### Required task
Which lines below contain the string "should" with its case matched exactly? Copy each of them in full.

### Extracted information
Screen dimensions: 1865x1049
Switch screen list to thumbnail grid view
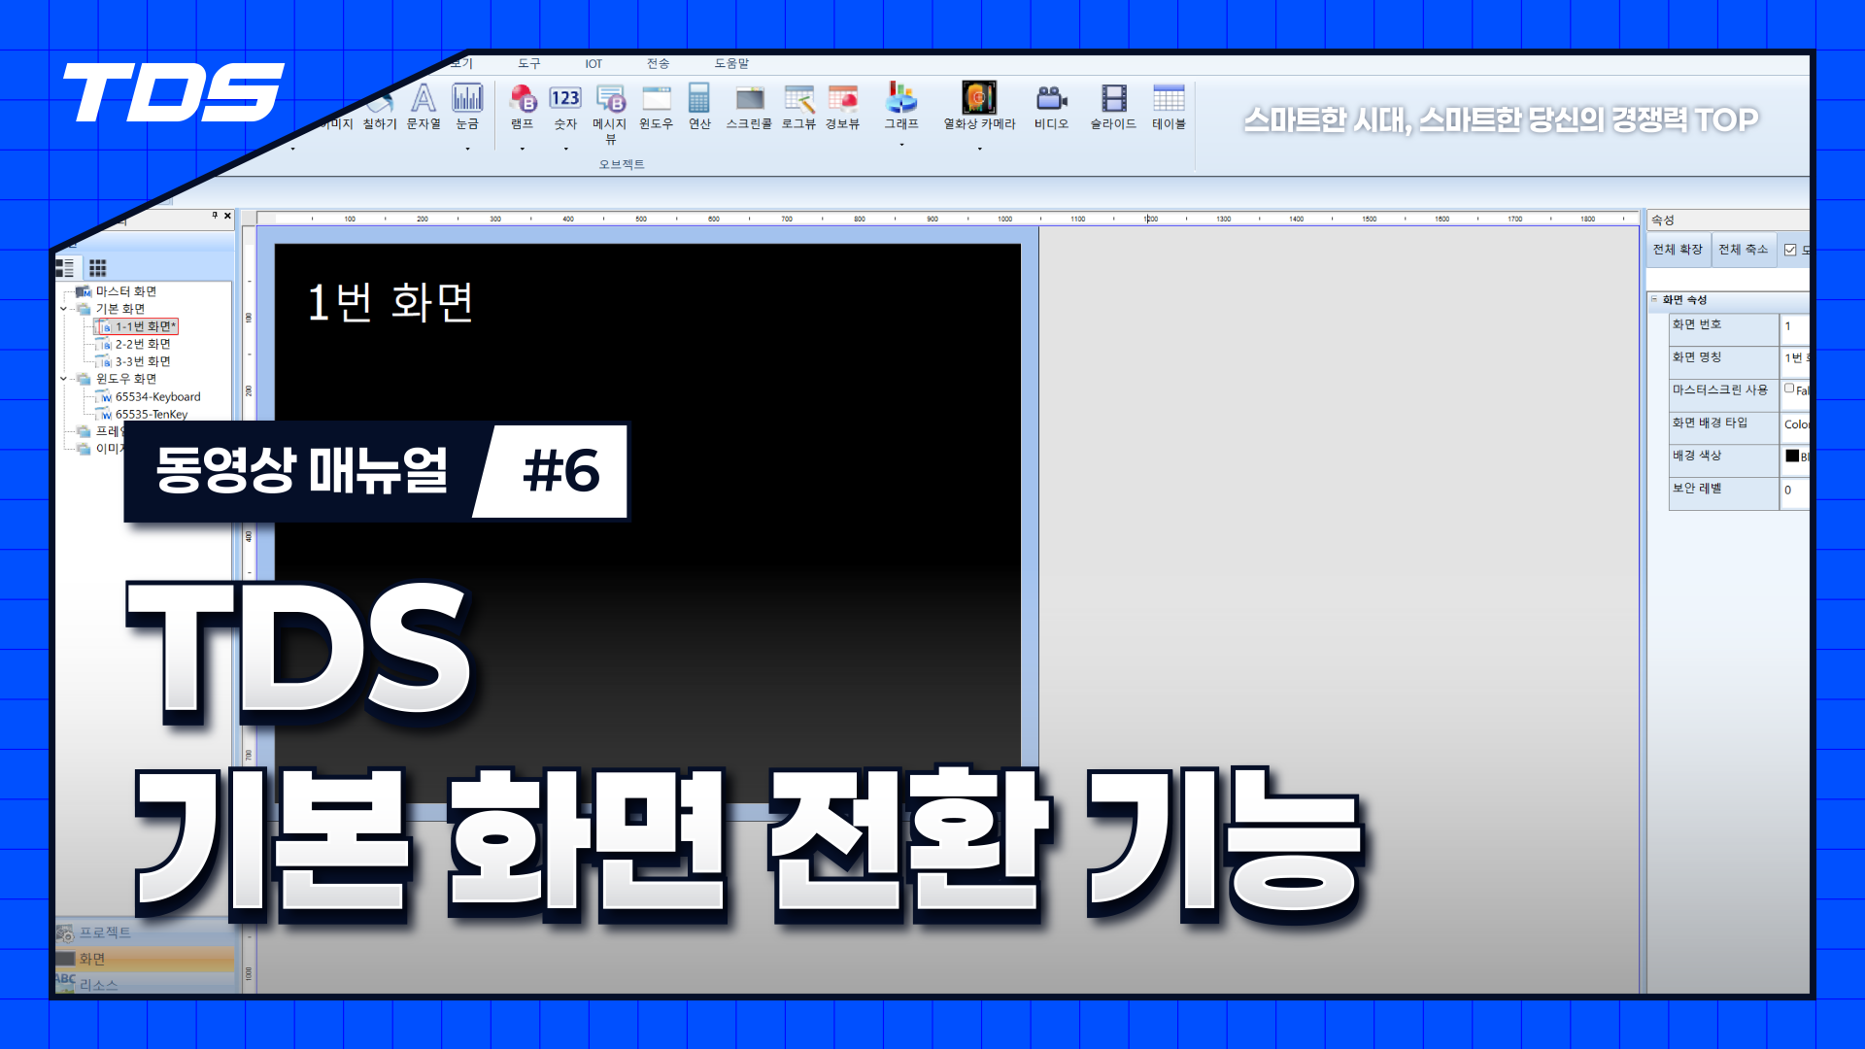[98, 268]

==

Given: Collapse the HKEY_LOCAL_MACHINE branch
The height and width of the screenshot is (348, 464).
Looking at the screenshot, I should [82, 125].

...

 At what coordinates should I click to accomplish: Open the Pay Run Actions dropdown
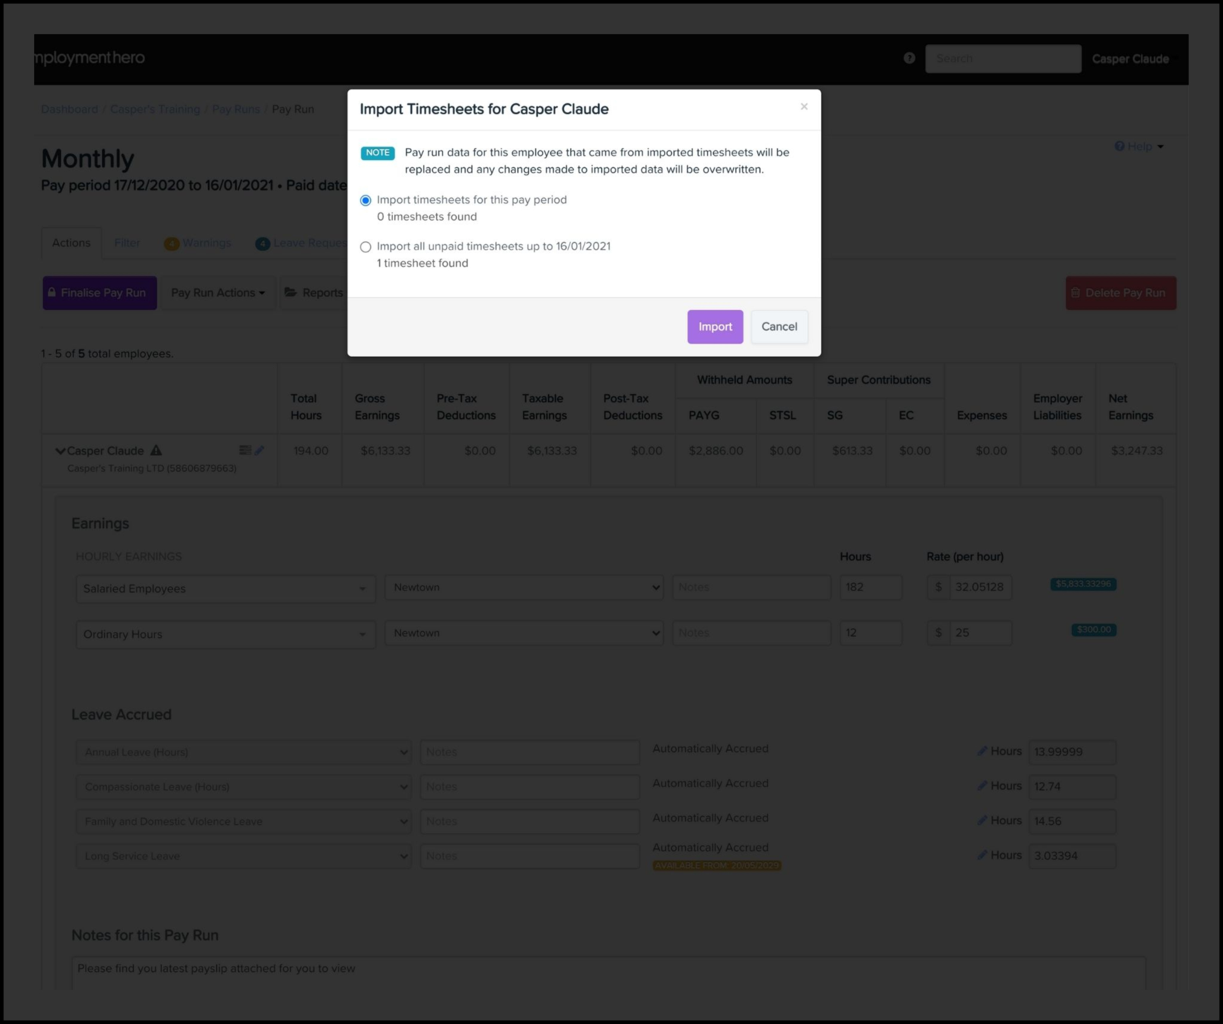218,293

### Exercise response
Looking at the screenshot, I should [82, 125].
 At what coordinates should I click to accomplish: Open the Pay Run Actions dropdown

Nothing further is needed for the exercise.